LIST OF TASKS.
a) Answer these questions using the article on Jacinda Ardern's Maori cloak:
(i) What is the name of the feathered Maori cloak Ardern wore?
(ii) In what month and year did Ardern become New Zealand's prime minister?
(iii) How old was Ardern when she took office?
b) Reproduce word for word the part of the article on Jacinda Ardern's Maori cloak starting with "Ardern has been" and going on through "and LGBTQ issues.".
c) Carry on the article on Jacinda Ardern's Maori cloak from its last sentence.

DOCUMENT SECTION.
++++++++++

Jacinda Ardern, the pregnant prime minister of New Zealand, has caught the world’s attention by wearing a traditional Maori cloak to Buckingham Palace.
During this week’s Commonwealth heads of government meeting, Ardern was swathed in a Kahu huruhuru, a Maori cloak studded with feathers.
Mark Sykes, guardian of Maori special collections at the national museum of New Zealand Te Papa, told the Guardian that traditionally, the piece is bestowed on chiefs and dignitaries to covey power, prestige and respect.
Which is why Ardern’s choice of clothing was a big moment for Maori people, and for women, around the world.
Praise of Ardern’s clothing has been circulating on Twitter as fans discuss why the moment is significant to them.
Head of government, pregnant, unmarried, wearing a Māori cloak of power, putting care for her people in the center of her message. #oldboysclub and warmongers your days are numbered. #respect @jacindaardern #womenleaders @jagodamarinic https://t.co/O4PwCDo6Yf
— judith bogner (@judithbogner) April 20, 2018
To a number of people, Ardern – who is heavily pregnant – wearing the piece signifies a changeup of gender roles as a female world leader wearing a cloak that symbolises power.
Who is Jacinda Ardern?
Ardern has been New Zealand’s prime minister since October 2017, the country’s youngest in 150 years as she was 37 when she took office.
She’s known for openly discussing mental health, including her own struggles with anxiety, and is a big supporter of women’s rights and LGBTQ issues.

++++++++++

EXERCISE DATA.
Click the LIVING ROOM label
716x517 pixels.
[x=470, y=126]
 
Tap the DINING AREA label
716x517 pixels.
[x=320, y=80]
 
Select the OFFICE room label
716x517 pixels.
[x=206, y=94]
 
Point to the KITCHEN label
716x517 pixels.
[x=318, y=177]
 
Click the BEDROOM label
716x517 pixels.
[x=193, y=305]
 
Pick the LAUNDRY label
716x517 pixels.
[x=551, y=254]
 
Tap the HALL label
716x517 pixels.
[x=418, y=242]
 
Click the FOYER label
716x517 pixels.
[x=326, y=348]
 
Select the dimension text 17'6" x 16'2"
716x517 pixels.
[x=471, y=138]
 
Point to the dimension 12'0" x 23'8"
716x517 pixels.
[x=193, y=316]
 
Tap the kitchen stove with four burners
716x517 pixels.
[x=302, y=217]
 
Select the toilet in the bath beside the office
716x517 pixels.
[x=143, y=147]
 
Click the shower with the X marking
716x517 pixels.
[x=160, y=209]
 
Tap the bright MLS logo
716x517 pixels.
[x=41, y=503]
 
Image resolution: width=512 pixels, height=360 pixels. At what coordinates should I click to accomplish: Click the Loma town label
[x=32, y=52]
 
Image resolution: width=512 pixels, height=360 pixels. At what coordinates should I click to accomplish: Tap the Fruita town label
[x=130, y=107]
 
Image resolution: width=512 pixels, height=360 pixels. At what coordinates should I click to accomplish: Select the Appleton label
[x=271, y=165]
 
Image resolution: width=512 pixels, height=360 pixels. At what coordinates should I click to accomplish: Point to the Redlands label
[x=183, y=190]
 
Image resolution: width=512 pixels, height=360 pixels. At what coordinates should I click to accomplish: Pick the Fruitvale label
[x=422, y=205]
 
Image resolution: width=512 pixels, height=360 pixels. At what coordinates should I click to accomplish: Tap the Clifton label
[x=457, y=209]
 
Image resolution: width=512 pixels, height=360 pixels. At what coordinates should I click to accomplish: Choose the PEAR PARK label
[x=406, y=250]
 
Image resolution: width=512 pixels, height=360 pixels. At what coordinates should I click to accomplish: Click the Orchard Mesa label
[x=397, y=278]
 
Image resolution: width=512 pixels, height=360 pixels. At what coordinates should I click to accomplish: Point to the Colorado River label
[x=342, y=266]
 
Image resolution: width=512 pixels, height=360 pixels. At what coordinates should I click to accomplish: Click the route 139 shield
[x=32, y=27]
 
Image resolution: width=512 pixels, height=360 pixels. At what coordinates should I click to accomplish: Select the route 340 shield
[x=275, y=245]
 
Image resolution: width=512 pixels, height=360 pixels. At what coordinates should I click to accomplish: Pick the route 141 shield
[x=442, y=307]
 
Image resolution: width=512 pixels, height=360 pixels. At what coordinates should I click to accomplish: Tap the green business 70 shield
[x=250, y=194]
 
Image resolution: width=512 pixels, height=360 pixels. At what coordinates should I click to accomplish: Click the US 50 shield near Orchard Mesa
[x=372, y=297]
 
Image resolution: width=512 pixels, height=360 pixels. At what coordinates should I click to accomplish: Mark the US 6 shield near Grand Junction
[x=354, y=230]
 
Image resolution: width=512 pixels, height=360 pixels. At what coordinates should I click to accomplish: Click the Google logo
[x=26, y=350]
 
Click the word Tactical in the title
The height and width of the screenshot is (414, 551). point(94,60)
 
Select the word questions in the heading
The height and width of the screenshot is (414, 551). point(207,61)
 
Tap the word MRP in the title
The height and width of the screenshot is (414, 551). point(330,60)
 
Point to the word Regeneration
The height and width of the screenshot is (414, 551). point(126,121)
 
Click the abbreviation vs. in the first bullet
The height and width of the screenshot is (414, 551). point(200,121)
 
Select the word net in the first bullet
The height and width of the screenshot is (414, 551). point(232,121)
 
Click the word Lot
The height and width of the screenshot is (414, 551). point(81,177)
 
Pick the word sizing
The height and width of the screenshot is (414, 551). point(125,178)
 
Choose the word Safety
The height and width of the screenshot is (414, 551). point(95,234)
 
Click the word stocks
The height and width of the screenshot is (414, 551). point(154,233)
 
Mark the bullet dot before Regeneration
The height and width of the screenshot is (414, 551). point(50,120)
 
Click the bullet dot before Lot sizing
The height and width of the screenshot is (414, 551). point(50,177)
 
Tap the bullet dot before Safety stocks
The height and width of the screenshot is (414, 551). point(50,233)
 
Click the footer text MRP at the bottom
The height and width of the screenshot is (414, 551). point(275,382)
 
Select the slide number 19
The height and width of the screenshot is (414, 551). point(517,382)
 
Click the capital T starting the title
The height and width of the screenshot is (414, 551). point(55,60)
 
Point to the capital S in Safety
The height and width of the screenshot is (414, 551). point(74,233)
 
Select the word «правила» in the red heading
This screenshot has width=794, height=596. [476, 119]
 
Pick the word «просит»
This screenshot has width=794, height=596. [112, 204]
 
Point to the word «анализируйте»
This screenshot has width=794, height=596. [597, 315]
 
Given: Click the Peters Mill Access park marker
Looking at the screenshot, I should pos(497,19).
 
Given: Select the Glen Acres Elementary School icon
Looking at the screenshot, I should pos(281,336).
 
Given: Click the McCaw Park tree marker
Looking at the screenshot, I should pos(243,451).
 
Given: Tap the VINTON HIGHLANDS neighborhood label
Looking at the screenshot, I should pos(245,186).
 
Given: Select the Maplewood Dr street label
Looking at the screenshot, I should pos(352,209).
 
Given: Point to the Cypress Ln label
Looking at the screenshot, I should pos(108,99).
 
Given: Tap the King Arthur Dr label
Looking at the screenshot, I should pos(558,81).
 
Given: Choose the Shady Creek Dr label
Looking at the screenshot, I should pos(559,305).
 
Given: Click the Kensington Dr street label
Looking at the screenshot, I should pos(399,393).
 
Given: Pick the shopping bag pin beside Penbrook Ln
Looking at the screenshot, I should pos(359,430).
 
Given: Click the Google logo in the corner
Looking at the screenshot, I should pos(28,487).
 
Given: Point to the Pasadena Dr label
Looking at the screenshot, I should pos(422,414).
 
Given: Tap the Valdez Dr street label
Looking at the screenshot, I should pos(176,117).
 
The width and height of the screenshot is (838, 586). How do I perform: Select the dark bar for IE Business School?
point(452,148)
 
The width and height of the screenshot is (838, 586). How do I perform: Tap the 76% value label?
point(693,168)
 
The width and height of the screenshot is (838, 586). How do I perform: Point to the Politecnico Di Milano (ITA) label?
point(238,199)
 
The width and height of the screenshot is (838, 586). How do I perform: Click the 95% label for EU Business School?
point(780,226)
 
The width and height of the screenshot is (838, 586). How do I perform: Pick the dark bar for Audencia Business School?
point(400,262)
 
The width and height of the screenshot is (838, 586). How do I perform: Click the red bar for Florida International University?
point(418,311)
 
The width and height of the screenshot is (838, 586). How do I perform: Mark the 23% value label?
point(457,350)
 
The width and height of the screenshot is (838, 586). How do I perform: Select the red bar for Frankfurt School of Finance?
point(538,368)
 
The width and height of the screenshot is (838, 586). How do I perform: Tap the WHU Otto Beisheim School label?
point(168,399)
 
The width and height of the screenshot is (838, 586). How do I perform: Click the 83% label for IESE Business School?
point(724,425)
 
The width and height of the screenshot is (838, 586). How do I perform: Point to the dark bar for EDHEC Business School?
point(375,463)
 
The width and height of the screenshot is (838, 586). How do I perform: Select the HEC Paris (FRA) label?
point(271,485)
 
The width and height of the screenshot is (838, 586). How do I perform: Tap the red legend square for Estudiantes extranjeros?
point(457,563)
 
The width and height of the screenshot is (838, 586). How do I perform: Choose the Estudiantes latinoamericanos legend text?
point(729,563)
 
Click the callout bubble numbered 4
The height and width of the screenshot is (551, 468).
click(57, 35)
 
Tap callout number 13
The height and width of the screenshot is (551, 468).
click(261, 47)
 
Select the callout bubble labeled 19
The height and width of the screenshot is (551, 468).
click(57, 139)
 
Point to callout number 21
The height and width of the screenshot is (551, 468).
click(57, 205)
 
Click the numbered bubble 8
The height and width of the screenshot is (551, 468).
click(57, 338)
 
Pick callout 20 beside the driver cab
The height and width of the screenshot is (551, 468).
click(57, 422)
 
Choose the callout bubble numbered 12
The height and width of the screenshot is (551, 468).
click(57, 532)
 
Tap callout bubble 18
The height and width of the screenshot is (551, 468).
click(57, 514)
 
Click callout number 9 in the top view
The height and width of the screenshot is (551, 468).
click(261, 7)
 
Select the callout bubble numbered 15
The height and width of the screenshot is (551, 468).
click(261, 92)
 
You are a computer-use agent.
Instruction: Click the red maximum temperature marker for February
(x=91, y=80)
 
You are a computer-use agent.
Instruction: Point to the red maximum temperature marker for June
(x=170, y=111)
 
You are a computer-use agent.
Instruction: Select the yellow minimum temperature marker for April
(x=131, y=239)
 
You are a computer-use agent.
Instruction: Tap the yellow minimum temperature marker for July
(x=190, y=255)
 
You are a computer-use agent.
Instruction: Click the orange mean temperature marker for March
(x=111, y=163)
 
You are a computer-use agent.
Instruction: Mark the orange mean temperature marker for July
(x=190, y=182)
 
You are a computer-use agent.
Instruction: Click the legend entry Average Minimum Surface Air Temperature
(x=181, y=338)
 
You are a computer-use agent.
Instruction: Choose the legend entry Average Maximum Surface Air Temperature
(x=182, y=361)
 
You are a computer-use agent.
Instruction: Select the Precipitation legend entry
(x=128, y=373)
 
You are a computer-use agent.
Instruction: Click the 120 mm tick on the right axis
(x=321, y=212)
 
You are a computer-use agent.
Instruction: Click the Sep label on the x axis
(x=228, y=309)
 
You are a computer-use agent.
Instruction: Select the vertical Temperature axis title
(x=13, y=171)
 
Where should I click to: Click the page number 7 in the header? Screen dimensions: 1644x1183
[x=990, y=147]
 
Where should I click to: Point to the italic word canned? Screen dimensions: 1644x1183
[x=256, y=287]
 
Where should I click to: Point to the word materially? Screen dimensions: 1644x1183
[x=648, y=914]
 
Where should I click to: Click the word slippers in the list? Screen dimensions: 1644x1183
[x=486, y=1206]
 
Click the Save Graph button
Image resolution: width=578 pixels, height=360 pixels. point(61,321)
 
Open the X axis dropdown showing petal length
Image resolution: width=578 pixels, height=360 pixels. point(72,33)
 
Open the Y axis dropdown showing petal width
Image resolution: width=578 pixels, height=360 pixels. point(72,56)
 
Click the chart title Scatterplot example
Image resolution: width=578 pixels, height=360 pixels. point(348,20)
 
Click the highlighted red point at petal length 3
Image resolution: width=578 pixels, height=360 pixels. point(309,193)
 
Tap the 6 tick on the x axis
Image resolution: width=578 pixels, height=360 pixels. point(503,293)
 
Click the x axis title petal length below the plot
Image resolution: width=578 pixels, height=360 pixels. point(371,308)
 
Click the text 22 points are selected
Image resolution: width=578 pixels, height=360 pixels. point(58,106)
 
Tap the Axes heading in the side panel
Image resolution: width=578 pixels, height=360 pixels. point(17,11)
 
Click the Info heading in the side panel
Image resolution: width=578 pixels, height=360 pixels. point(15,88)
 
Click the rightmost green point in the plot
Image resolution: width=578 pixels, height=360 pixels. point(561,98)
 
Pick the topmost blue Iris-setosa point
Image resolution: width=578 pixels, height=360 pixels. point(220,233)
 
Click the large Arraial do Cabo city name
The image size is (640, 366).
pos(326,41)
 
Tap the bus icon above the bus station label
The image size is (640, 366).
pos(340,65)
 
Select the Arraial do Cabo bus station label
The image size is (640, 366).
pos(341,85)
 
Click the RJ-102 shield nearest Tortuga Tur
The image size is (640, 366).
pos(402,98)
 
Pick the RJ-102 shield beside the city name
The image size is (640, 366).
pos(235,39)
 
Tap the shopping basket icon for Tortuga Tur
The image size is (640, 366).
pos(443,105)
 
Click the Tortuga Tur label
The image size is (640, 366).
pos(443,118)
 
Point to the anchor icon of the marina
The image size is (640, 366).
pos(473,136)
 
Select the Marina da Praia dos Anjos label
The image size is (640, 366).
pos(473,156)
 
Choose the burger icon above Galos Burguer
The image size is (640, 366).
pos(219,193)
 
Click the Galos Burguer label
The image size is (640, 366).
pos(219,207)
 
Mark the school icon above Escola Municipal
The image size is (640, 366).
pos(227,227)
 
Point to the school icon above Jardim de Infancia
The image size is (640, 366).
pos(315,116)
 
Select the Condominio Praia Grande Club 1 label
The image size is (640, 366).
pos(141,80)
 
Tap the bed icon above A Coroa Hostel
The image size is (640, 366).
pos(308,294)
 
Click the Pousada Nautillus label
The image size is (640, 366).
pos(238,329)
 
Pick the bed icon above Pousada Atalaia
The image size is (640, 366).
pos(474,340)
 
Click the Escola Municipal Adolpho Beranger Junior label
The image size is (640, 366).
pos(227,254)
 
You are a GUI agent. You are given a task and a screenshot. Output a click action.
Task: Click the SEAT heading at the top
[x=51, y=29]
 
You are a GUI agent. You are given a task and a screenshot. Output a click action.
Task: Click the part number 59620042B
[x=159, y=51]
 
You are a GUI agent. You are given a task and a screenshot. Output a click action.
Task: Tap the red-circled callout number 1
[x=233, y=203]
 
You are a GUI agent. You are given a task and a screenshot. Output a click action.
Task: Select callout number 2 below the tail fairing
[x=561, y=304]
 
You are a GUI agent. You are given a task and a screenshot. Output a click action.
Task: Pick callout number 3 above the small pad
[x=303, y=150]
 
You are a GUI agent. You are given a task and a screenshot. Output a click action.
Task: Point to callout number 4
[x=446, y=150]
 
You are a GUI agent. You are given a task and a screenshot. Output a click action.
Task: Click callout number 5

++++++++++

EXERCISE ANSWERS.
a)
(i) A Kahu huruhuru.
(ii) October 2017.
(iii) 37.

b)
Ardern has been New Zealand’s prime minister since October 2017, the country’s youngest in 150 years as she was 37 when she took office.
She’s known for openly discussing mental health, including her own struggles with anxiety, and is a big supporter of women’s rights and LGBTQ issues.

c)
For example, she’s strongly defended the right of New Zealand women to keep their plans to start a family from their employers.
Regardless of your politicial leanings, you've got to take a minute and appreciate everything this photo represents; Especially around all of us being free from toxic gender roles, and empowered to go with our hearts. pic.twitter.com/JM38tEWMaT
— Suzy Cate-O (@CateOwen) April 19, 2018
Shortly after being elected to lead the Labour party, Arden was asked repeatedly if she had plans to have children by local media.
When asked if it was okay for a prime minister to take maternity leave by Mark Richardson, a host of the AM Show, she replied that “it is totally unacceptable in 2017 to say that women should have to answer that question in the workplace. It is unacceptable, it is unacceptable.”
Which, like her decision to wear a Kahu huruhuru yesterday, has gained her plenty of fans.